■ STATED PROBLEM ■
Can you repeat the items starting with the line with "Image resolution: width=570" and going on through the line with "pyautogui.click(x=244, y=25)", swapping "Colour" for "Color" and changing nothing else? Leave the pictures out of your answer.

● ● ● ●

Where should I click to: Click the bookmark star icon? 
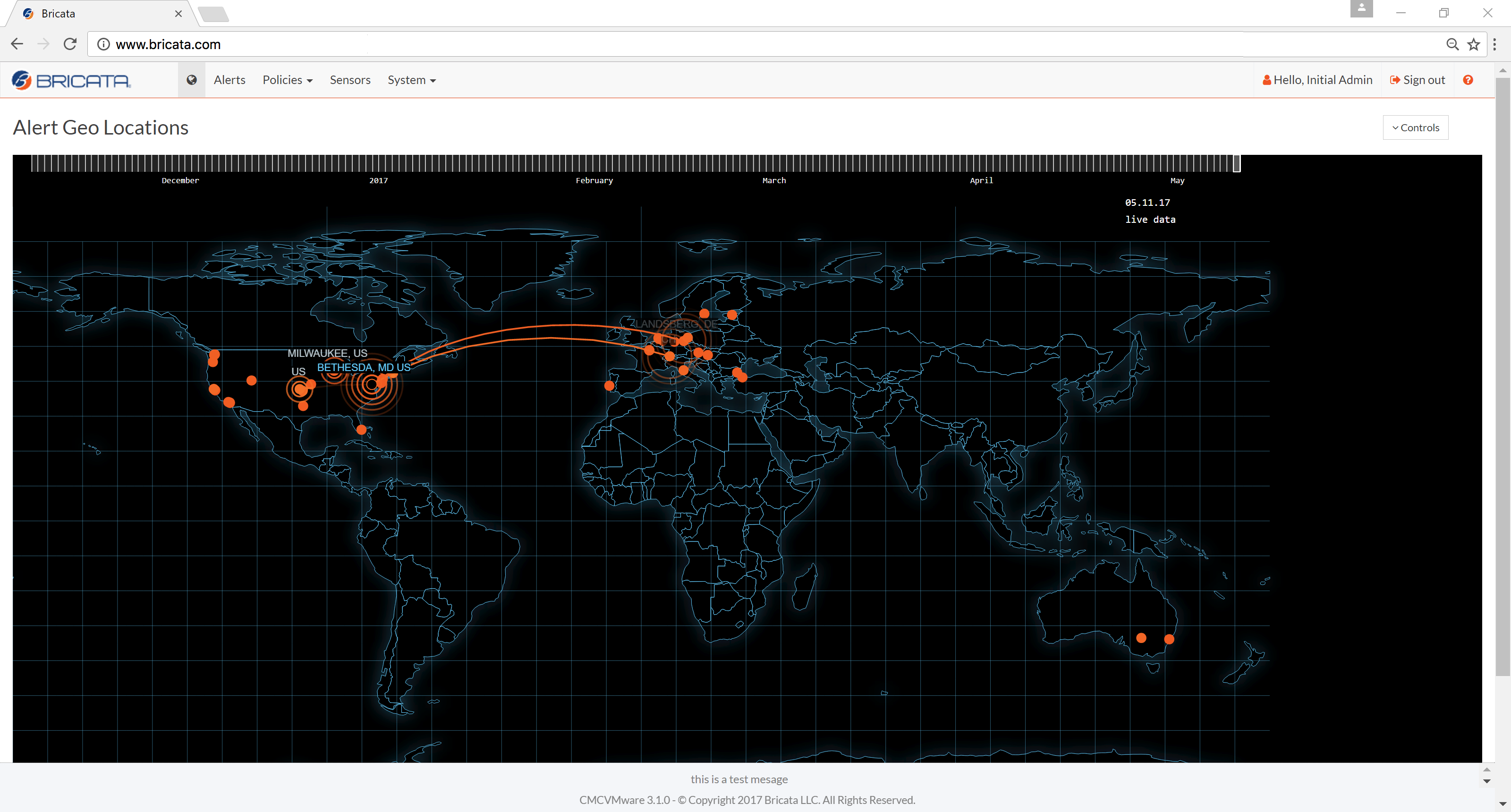[1473, 44]
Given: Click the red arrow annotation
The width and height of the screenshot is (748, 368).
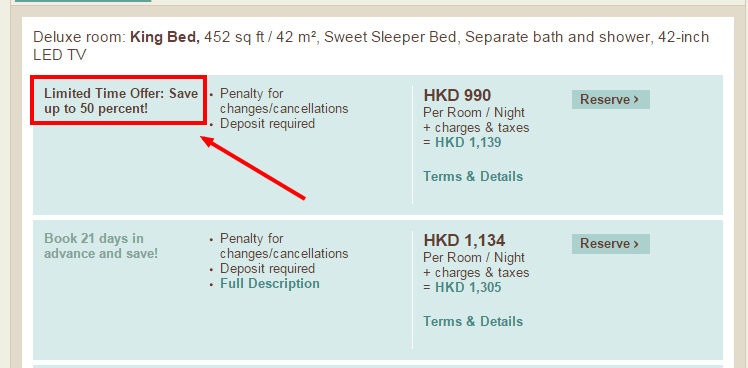Looking at the screenshot, I should tap(252, 167).
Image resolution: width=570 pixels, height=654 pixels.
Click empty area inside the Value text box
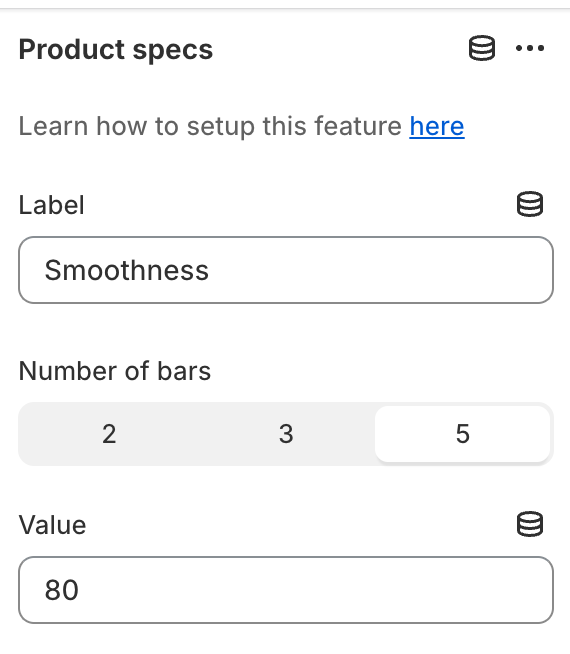[334, 590]
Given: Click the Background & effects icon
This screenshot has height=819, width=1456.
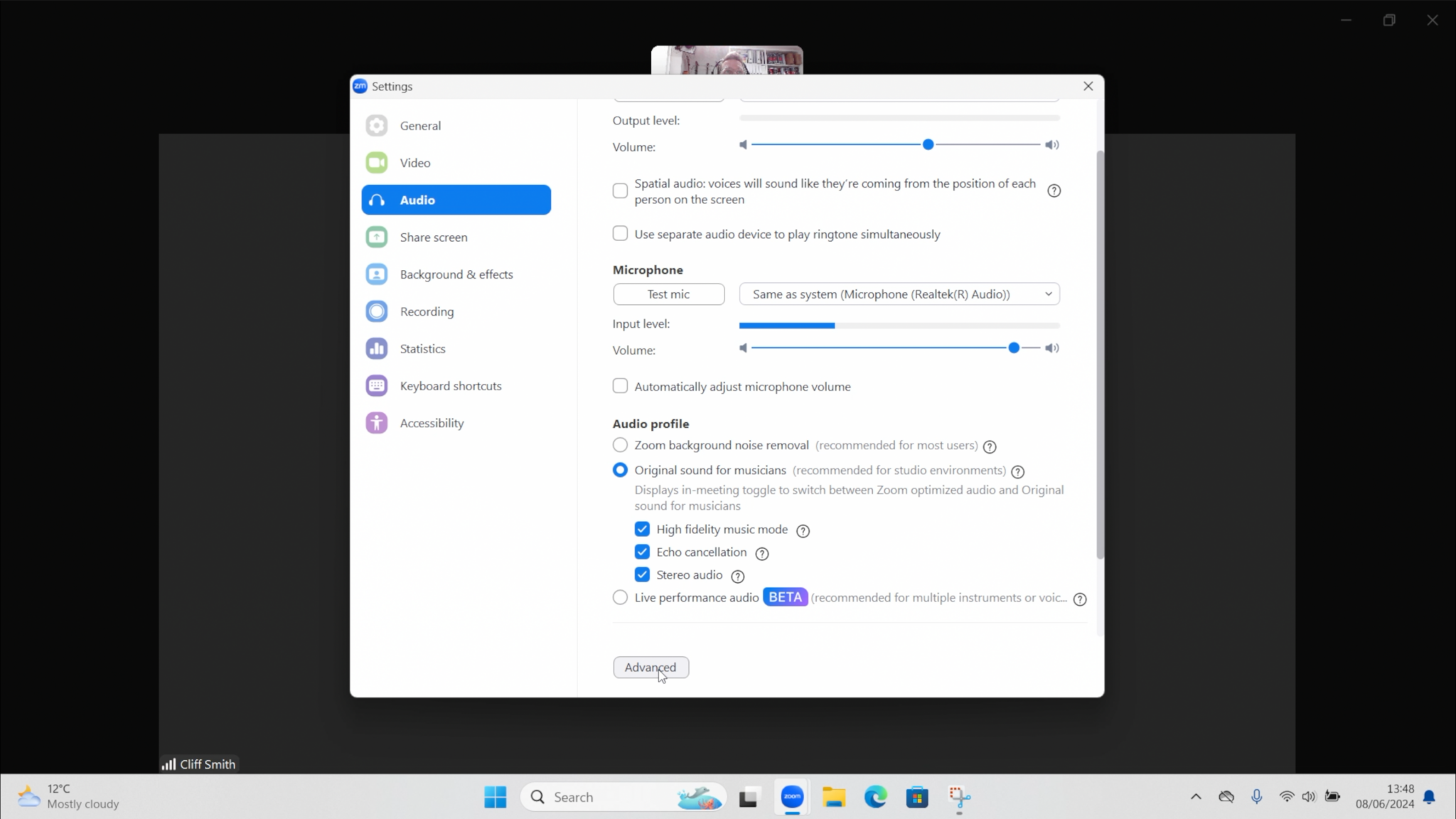Looking at the screenshot, I should click(376, 274).
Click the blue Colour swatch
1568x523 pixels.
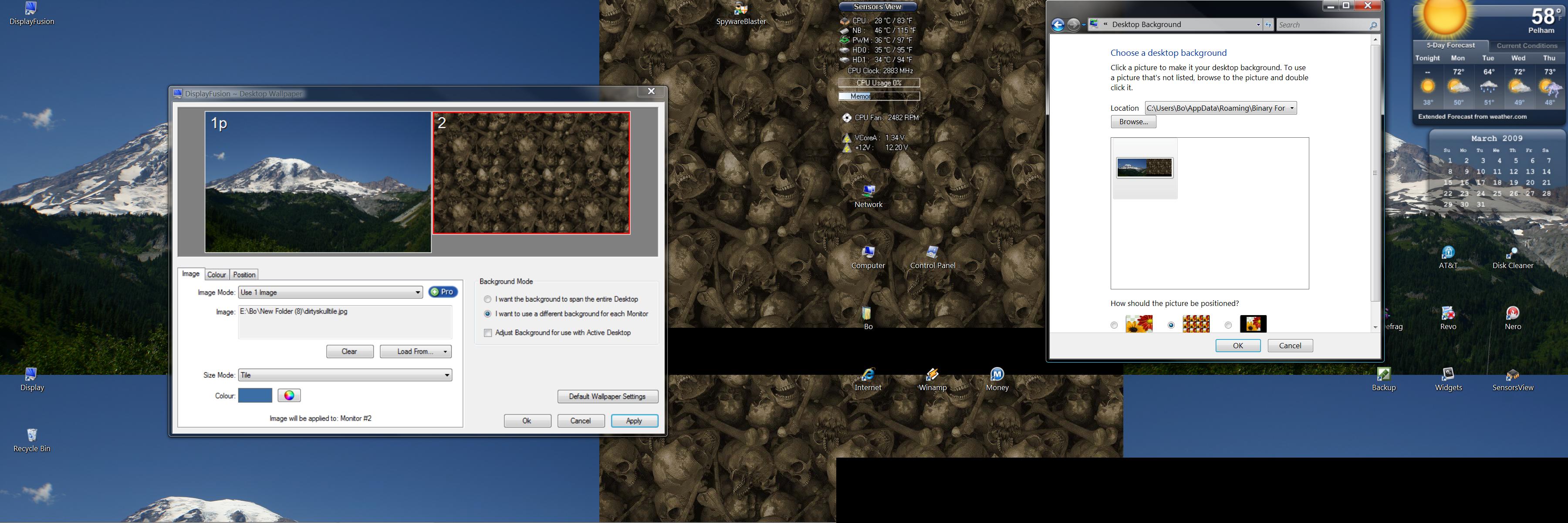point(255,396)
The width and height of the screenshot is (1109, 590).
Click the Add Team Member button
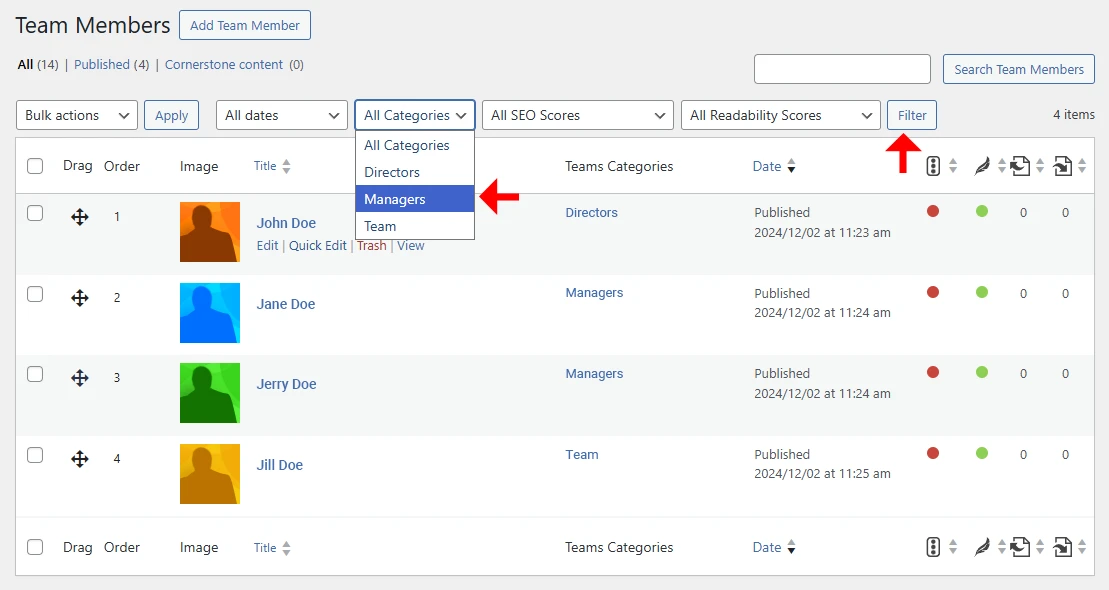pyautogui.click(x=244, y=25)
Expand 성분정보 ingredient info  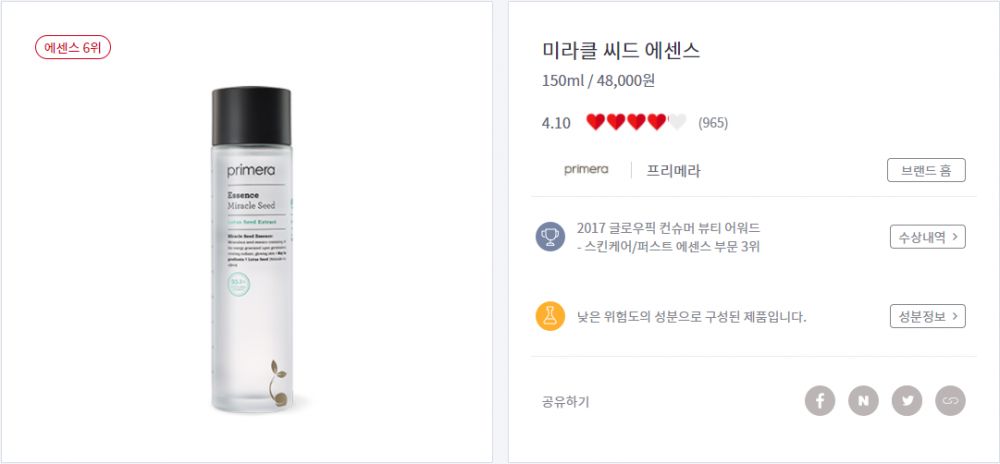click(927, 316)
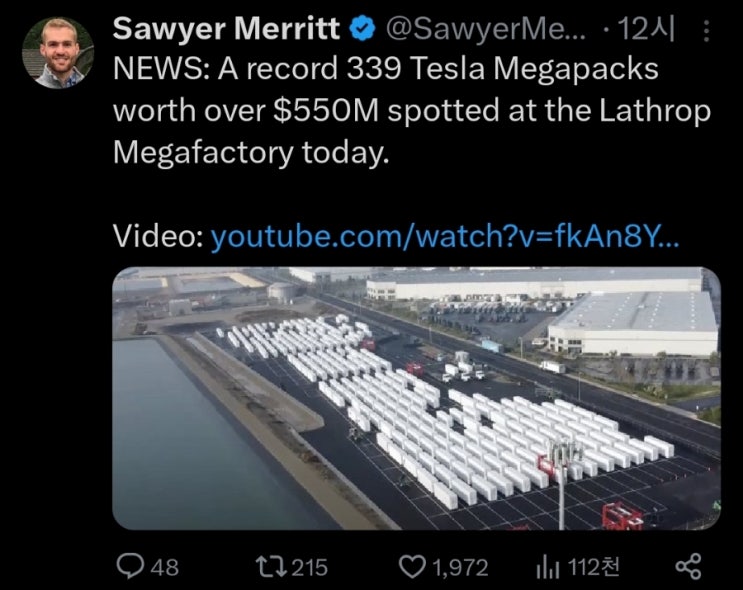Open the tweet's more options menu
This screenshot has width=743, height=590.
[x=708, y=33]
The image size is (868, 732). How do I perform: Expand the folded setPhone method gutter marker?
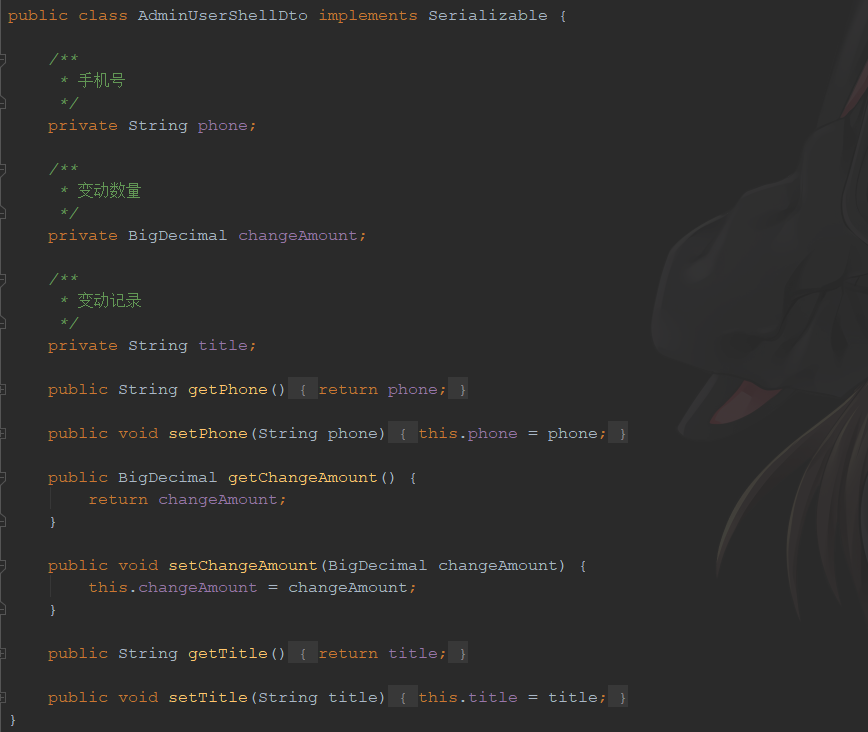point(2,434)
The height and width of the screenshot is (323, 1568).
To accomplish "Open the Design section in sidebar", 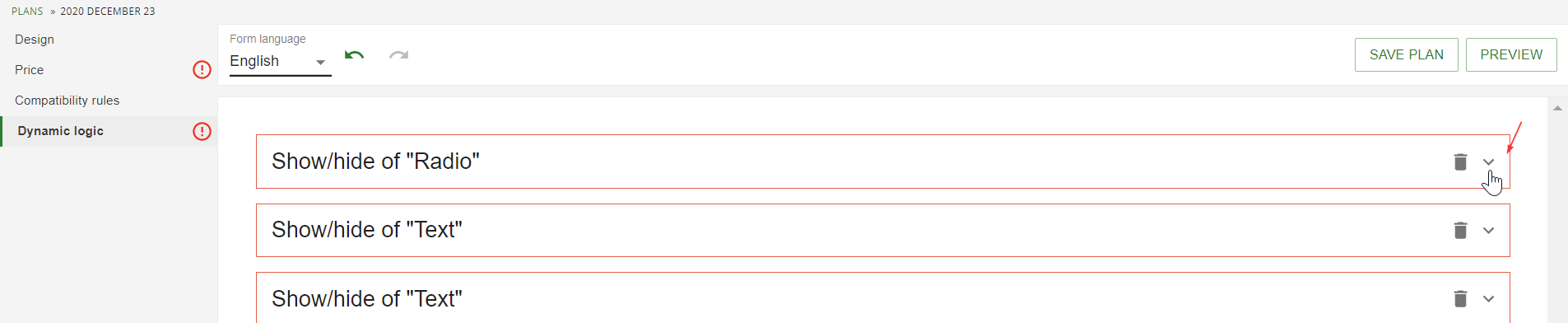I will tap(35, 40).
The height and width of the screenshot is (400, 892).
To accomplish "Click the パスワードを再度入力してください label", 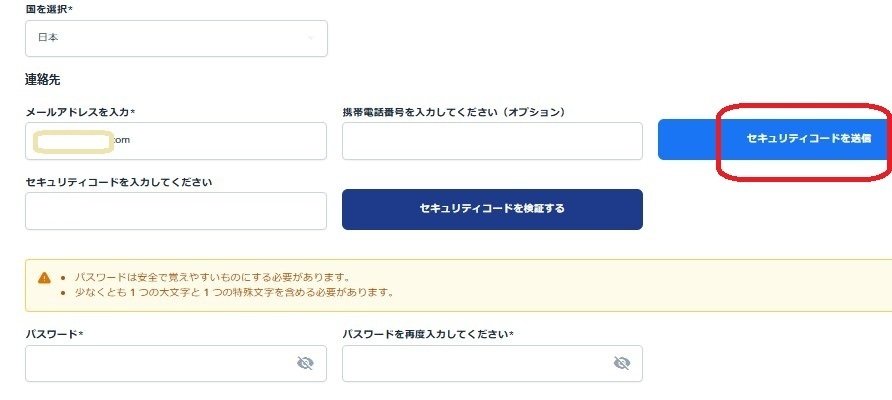I will tap(428, 335).

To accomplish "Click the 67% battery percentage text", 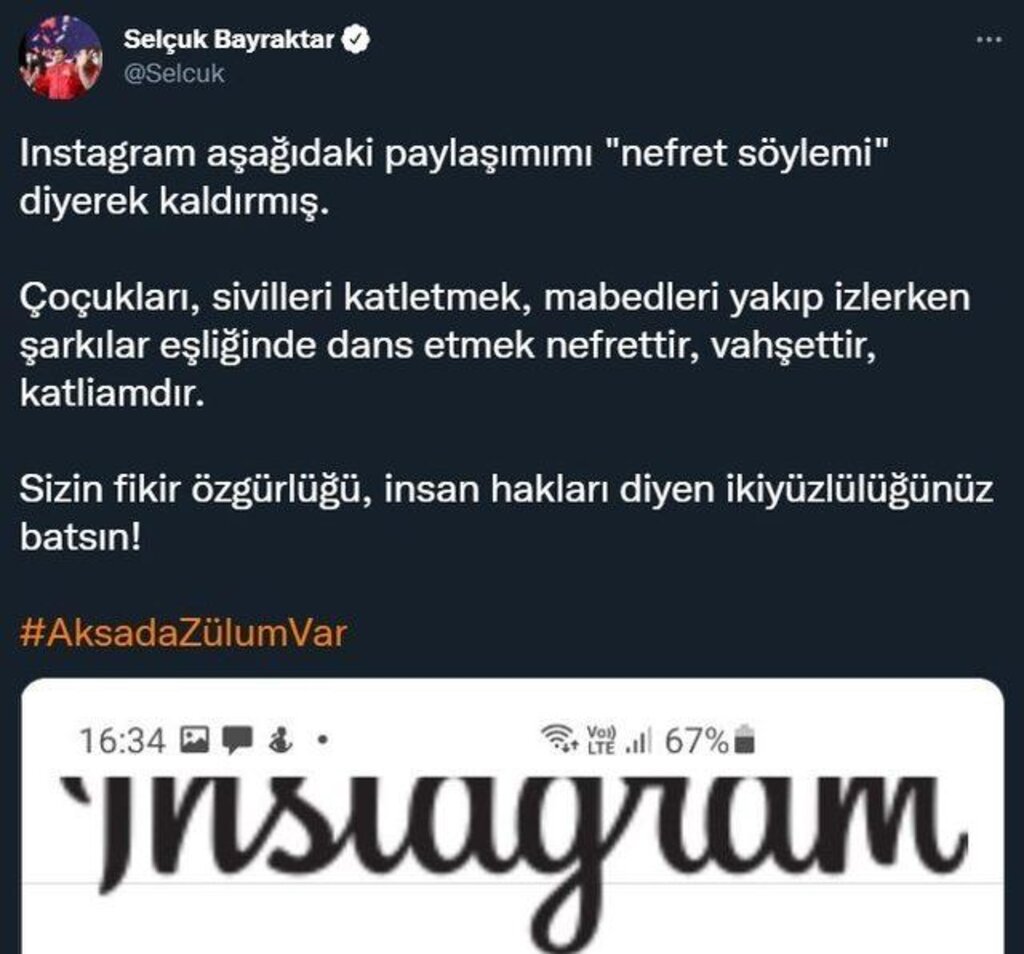I will [x=696, y=741].
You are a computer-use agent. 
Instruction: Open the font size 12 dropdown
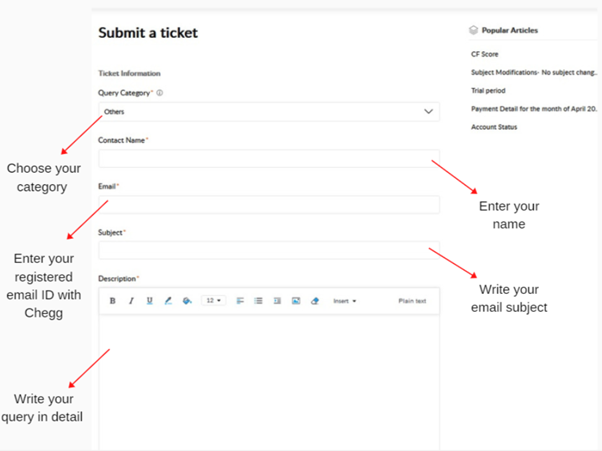point(213,301)
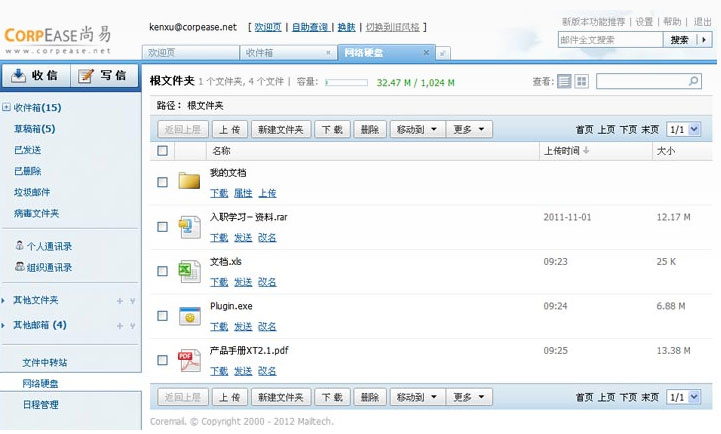Switch to list view icon
721x434 pixels.
tap(565, 81)
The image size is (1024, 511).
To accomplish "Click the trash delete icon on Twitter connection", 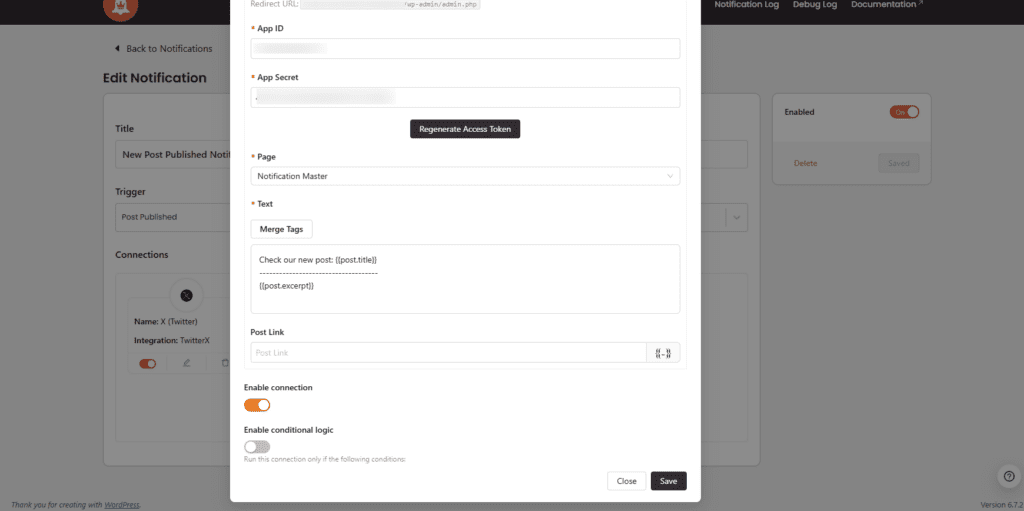I will [224, 363].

● ● ● ●

■ WRITTEN ANSWER ■
Image resolution: width=570 pixels, height=654 pixels.
Click empty area inside the Value text box
[334, 590]
Given: Click the Background & effects icon
This screenshot has height=819, width=1456.
Looking at the screenshot, I should click(376, 274).
Click the blue Color swatch
1568x523 pixels.
point(255,396)
The width and height of the screenshot is (1109, 590).
Click the Add Team Member button
pyautogui.click(x=244, y=25)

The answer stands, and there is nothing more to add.